- PROBLEM TO WORK ON -
Your copy of the entries below should hold exactly the lines from the one containing "Screen dimensions: 850x517" to the one containing "Viewport: 1024px width, 576px", inclusive, and no pictures.
----- EXERCISE DATA -----
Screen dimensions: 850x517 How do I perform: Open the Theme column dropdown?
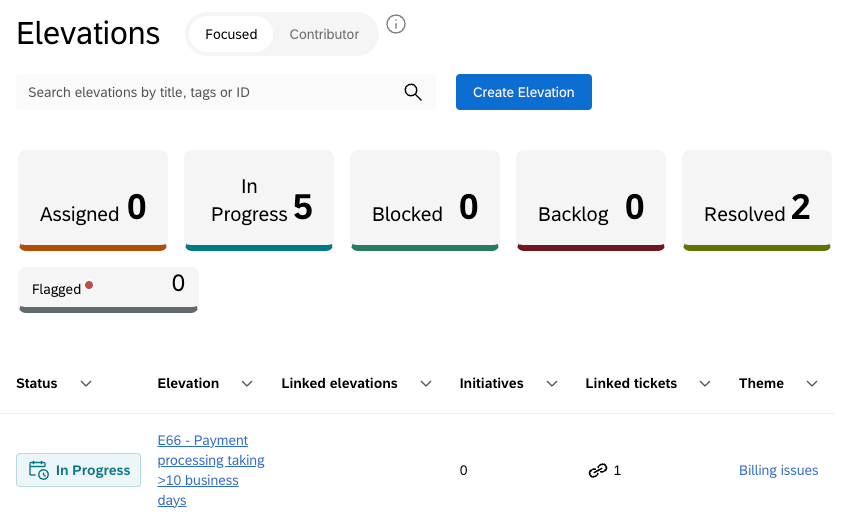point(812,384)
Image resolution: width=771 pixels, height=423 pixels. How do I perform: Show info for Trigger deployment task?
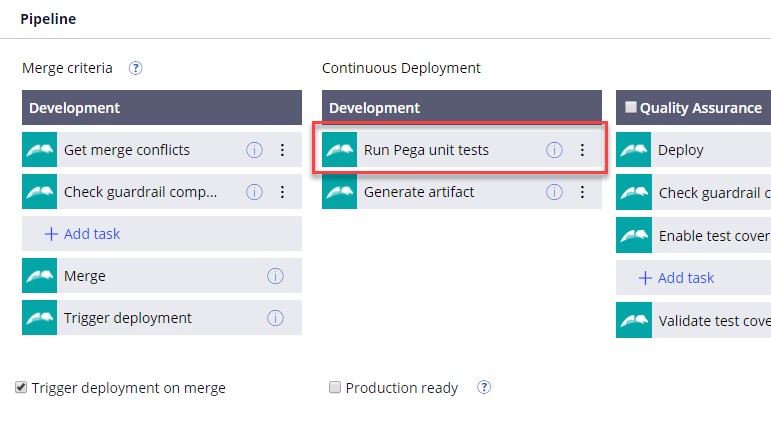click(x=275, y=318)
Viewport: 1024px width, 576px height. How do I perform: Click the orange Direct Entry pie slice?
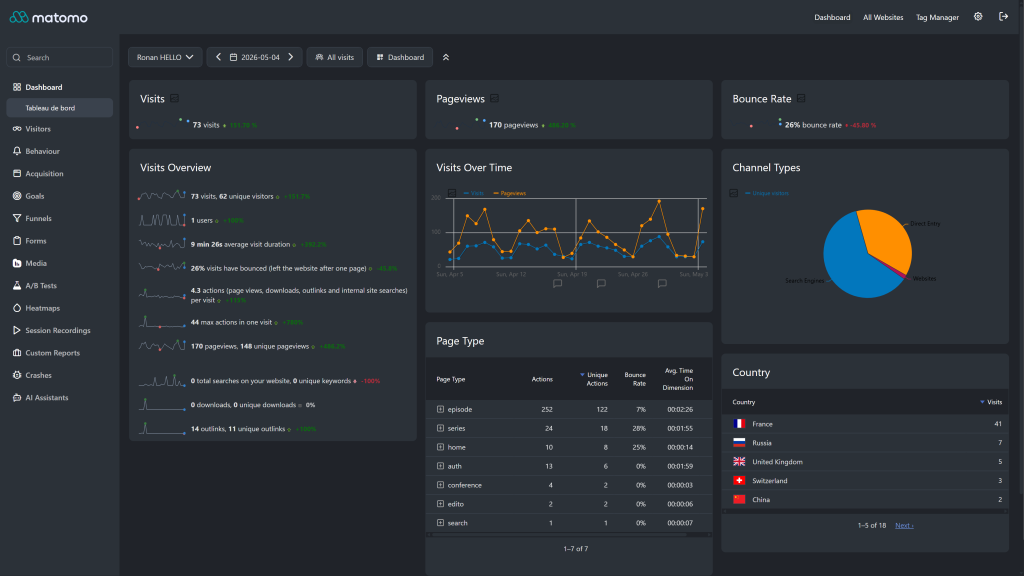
-----
----- EXERCISE DATA -----
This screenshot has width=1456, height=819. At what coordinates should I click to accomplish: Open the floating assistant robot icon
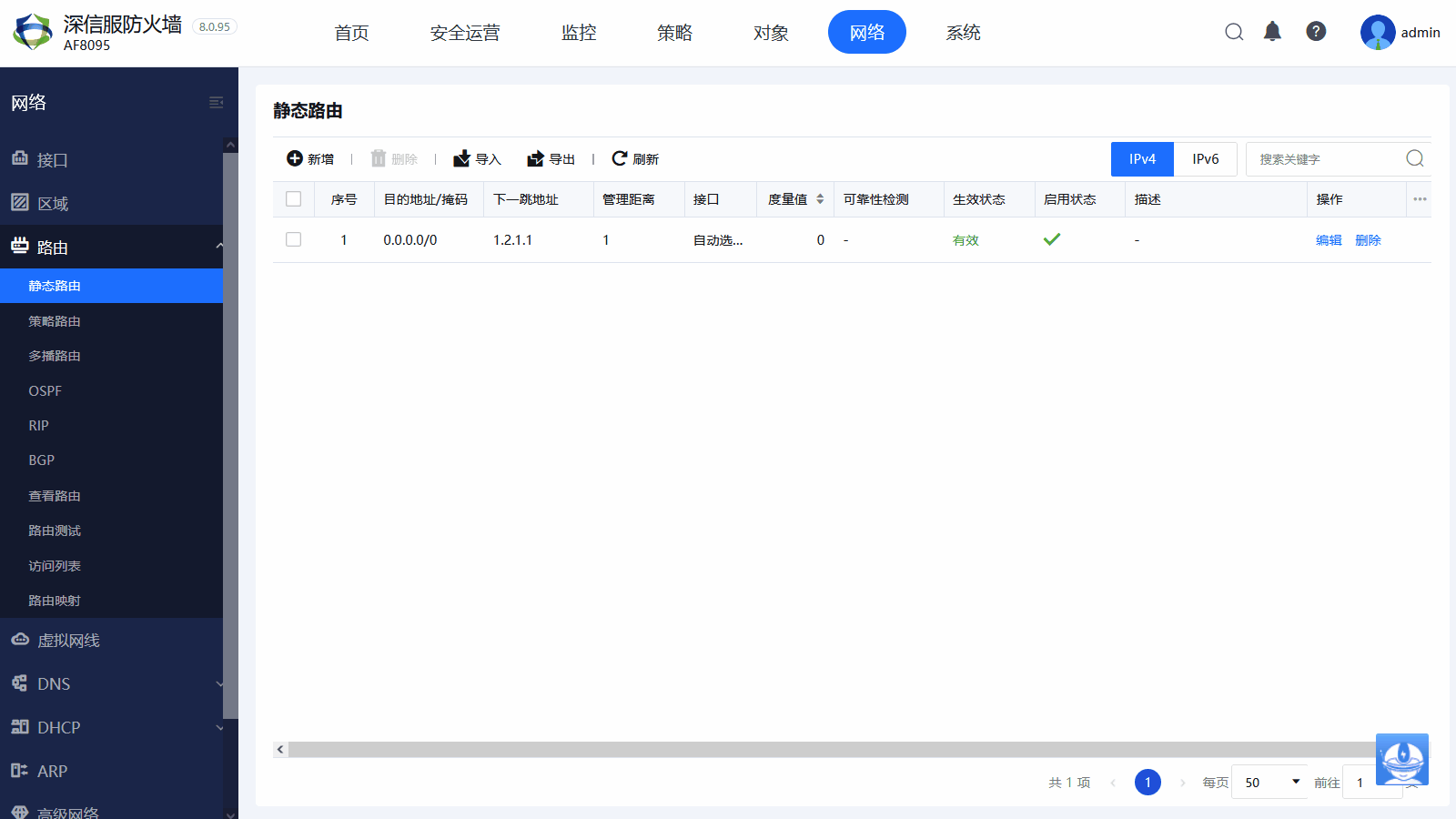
-----
- TASK RESULT -
Screen dimensions: 850x517 How do I perform: Open the Theme column dropdown?
point(812,384)
Image resolution: width=771 pixels, height=423 pixels. How do I perform: Show info for Trigger deployment task?
click(x=275, y=318)
Viewport: 1024px width, 576px height. How do I perform: Click the orange Direct Entry pie slice?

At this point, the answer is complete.